▶ WORK TASK
From the line containing "Instruction: Open the Action menu" through the last line of the listing, output each line exactly as it stands. Omit pictures.

▶ DATA FOR THIS EXERCISE

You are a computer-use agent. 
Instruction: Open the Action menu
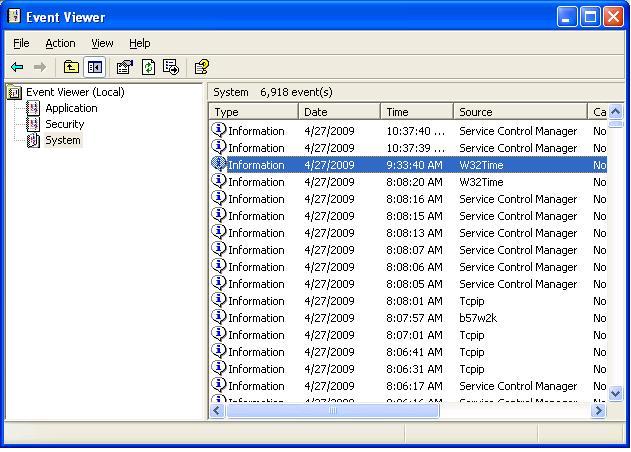[60, 43]
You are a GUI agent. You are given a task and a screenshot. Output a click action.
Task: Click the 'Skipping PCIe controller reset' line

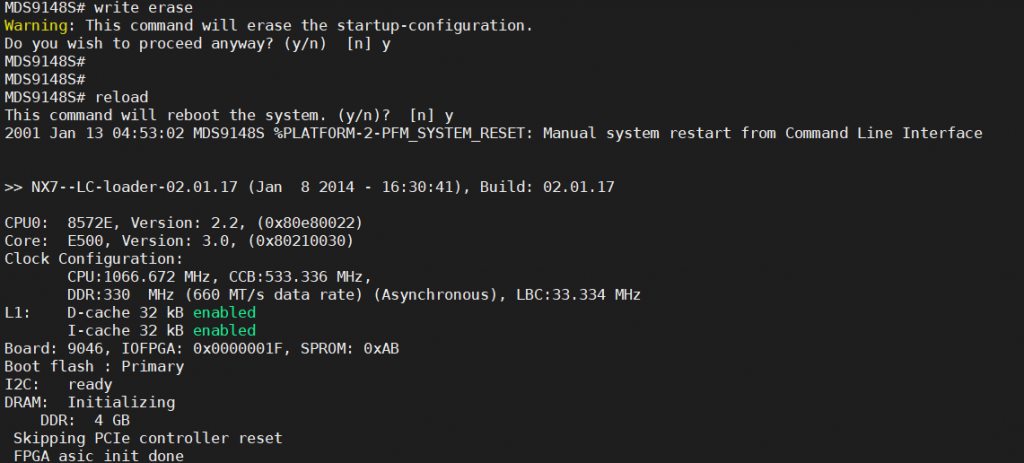click(148, 438)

▶ FINISHED TASK
Instruction: Open the Action menu
[60, 43]
You are a GUI agent. You are given a task and a screenshot. Output a click action.
Task: Click the 'Skipping PCIe controller reset' line

click(148, 438)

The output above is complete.